▶ AÇÕES NECESSÁRIAS:
[1] Altere o trecho do texto sobre o Ruanda e a AGOA entre "Trump ameaçou retaliar, sublinhando" e "Universidade do Ruanda.", inclusive, trocando "prazo" por "período".
[2] Escreva a continuação do texto sobre o Ruanda e a AGOA a partir do ponto em que termina.

▶ EXCERTO CITADO:

---

Em 2016, os Estados-membros da Comunidade da África Oriental (CAO) elaboraram um plano para proibir a importação de roupas e sapatos usados até 2019. A CAO duplicou a tarifa externa comum para roupas usadas (para $0,40 por quilo). E o Ruanda aumentou o imposto sobre as importações para $2,50.
Trump ameaçou retaliar, sublinhando que o imposto desrespeitava a Lei de Crescimento e Oportunidades para África (AGOA, na sigla em inglês). No final de março, o Presidente norte-americano anunciou que, no prazo de 60 dias, suspenderia a isenção de impostos a todos os artigos de vestuário e sapatos abrangidos pela AGOA produzidos no Ruanda.
Mas o Ruanda não vacilou e deixou o prazo findar, na semana passada. Isso significa que os Estados Unidos deverão agora impor tarifas sobre calçado e produtos têxteis ruandeses.
"Legalmente falando, é um direito dos EUA, porque, no âmbito da AGOA, o Ruanda tem de remover todas as barreiras a produtos norte-americanos", diz Christopher Kayumba, analista e professor da Universidade do Ruanda.
"Mas o espírito da AGOA é ajudar os países pobres a evoluir", acrescenta. Kayumba diz ter ficado surpreendido por um país tão grande e rico como os EUA insistir em exportar as suas roupas em segunda mão para um país pobre como o Ruanda.

---

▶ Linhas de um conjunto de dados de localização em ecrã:
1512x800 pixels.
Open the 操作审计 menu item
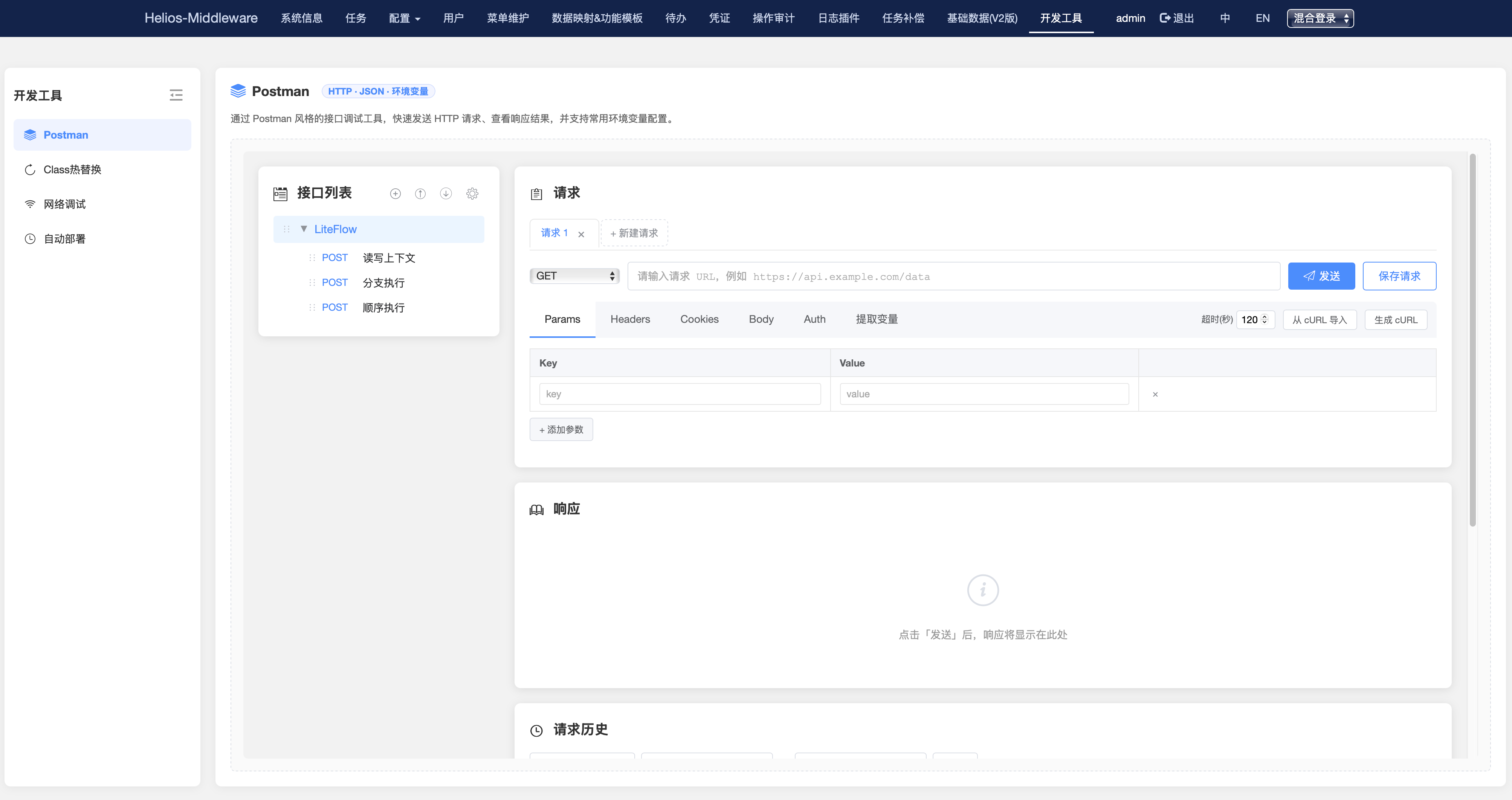tap(773, 18)

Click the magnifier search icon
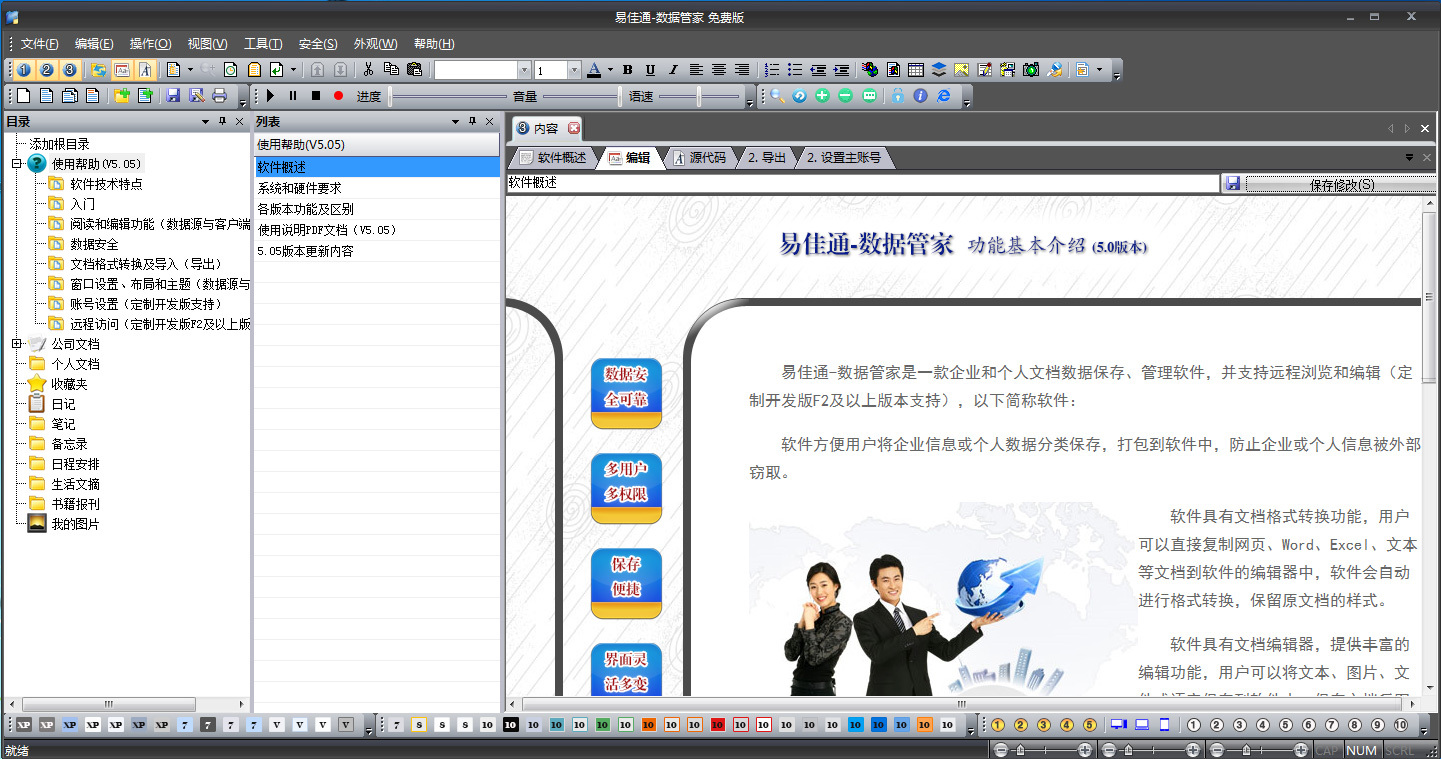tap(777, 96)
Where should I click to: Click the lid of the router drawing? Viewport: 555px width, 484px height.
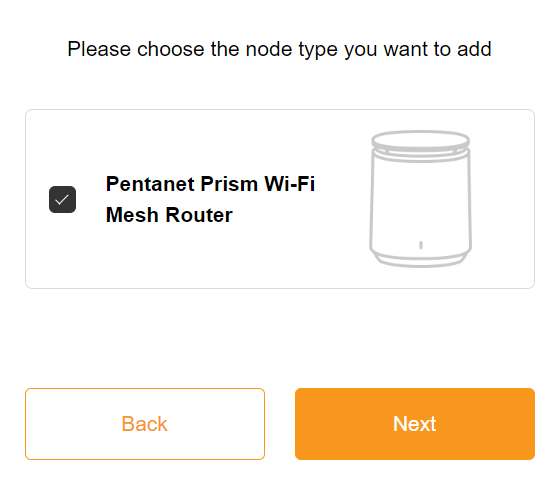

---

▶ RESULTADOS POR TAREFA:
[1]
Trump ameaçou retaliar, sublinhando que o imposto desrespeitava a Lei de Crescimento e Oportunidades para África (AGOA, na sigla em inglês). No final de março, o Presidente norte-americano anunciou que, no período de 60 dias, suspenderia a isenção de impostos a todos os artigos de vestuário e sapatos abrangidos pela AGOA produzidos no Ruanda.
Mas o Ruanda não vacilou e deixou o período findar, na semana passada. Isso significa que os Estados Unidos deverão agora impor tarifas sobre calçado e produtos têxteis ruandeses.
"Legalmente falando, é um direito dos EUA, porque, no âmbito da AGOA, o Ruanda tem de remover todas as barreiras a produtos norte-americanos", diz Christopher Kayumba, analista e professor da Universidade do Ruanda.

[2]
EUA e Ruanda em guerra comercial por causa de roupas usadas
Obstáculo ao desenvolvimento
"As roupas em segunda mão estão a prejudicar a indústria têxtil ruandesa. Por isso, é surpreendente que a administração Trump queira sancionar o Ruanda, quando o país está a implementar uma política que ajudará no seu desenvolvimento a longo prazo", afirma Kayumba.
A disputa começou em março do ano passado, quando a organização comercial norte-americana "SMART" - Associação de Materiais Secundários e Têxteis Reciclados – apresentou uma reclamação junto do Representante do Comércio dos EUA, alegando que a proibição de importações de roupa e calçado importados prejudicou a indústria norte-americana. Segundo a "SMART", pelo menos 40.000 empregos estavam em risco nos EUA.
Face à reclamação, o Governo norte-americano colocou o Ruanda, a Tanzânia e o Uganda sob avaliação. O Quénia ficou de fora.
"A avaliação constatou que essa proibição de importações prejudica a indústria de roupas em segunda mão dos EUA e é inconsistente com os critérios da AGOA de que os países eliminem as barreiras ao comércio e ao investimento dos EUA", concluiu o Representante do Comércio dos EUA em comunicado.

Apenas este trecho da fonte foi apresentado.